Trees crashed in the forest nearby,
shaking the ground. But as all things must end, so did the downpour and we
finished the 12 Kilometer hike back to the river in a faster pace than we had
gone in the opposite direction that morning. We celebrated our success, our
scrapes with danger and our dry clothes we changed into over cold beers back at
the lodge. I never felt tired that day...only the feeling of exhilaration one
gets a few times in your life. I slept well that night.
The next day, we made it across the incredible Laguna Petexbatun, arguably one of the most scenic tropical forest lakes in the world and arrived at a small pool of water which served as the entrance for boats to bring archaeologists and the occasional tourists to Aguateca. Higinio knew the ever-narrowing stream so well that he kept it at full throttle even though the stream was barely wider than the boat and the branches of the trees stung our faces as they slapped us. We could only grin and laugh. What a place!
Aguateca is situated 100 meters above Lake Petexbatun completely surrounded by sheer cliffs. It looked impregnable, yet it fell to a ferocious attack as did Dos Pilas. Once again the structures were not in the best of condition, but several plazas are in the process of being restored, showing the placement of the palaces and temples around rectangular courtyards. The real treasures lay in the untouched main plaza, filled with the history-laden tree stones erected to tell of the glories of the conquests and the sanctity of the religious ceremonies that these stelae commemorated.
We left Aguateca in the early afternoon so I would make my shuttle pickup for
the trip back to Flores from Sayaxché. For three days Higinio and I had
discussed the new knowledge we have of the ancient Maya and his own tragic
situation of having his wife walk out on him and his six small children in
search of a better life in "el norte." I attempted to make sense of
his tragedy by relating to him how the ancient Maya might have dealt with it
with their belief that suffering and ecstasy
are two sides of the same coin.
So yes, it's possible to just go there and within minutes (or hours if you are picky) find a tour operator to arrange the adventure of your dreams. The cost was $170 US for three days but it covered everything but meals and gave me the opportunity to fulfill one of my life's dreams of exploring parts of the Petexbatun.

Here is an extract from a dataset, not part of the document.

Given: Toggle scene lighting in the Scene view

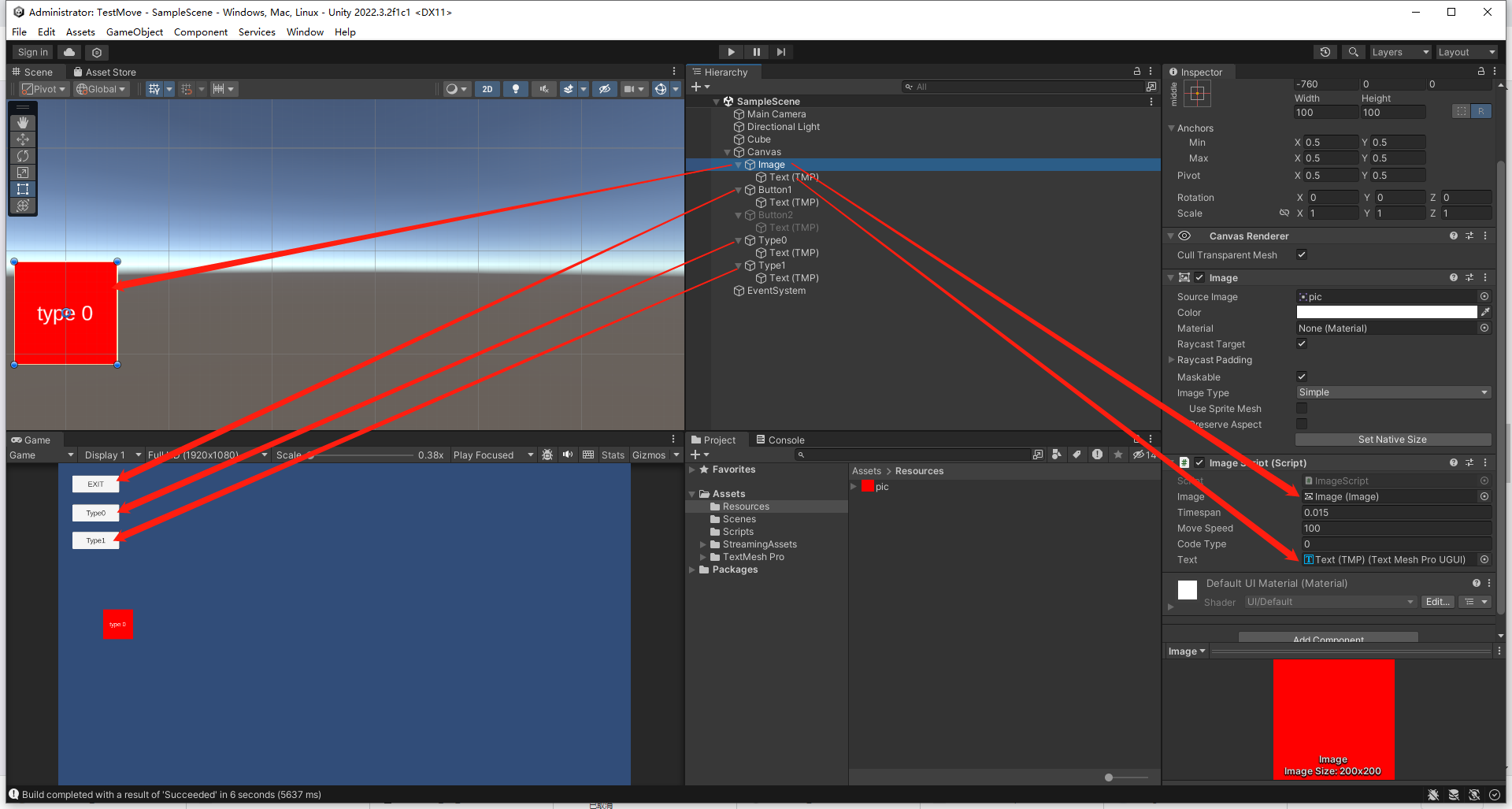Looking at the screenshot, I should [x=516, y=88].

Next, I easily arranged a van trip to Uaxactún, which is a lovely, well restored and very ancient site only about 10 miles north of Tikal. Nobody I talked to had ever heard of it but I talked a young Mexican couple into accompanying me to keep me company and of course, the adventures began again. He is a doctor and she is a teacher so we of course got a tour of Uaxactún's primitive but important medical clinic in which the doctor comes every other week.
By the time we had scrambled all over a
ruined temple/palace complex, Elena, the teacher had gathered all the little
children, who followed us everywhere into a choir, and we were serenaded with
children's songs by the descendents of the Itzá in the sacred plaza of the holy
city of Uaxactún.
So, yes Virginia, Santa Claus must have learned his love and acceptance of all of the Maya in Guatemala. Too bad the ladino and white rulers have failed to catch the spirit. What a place!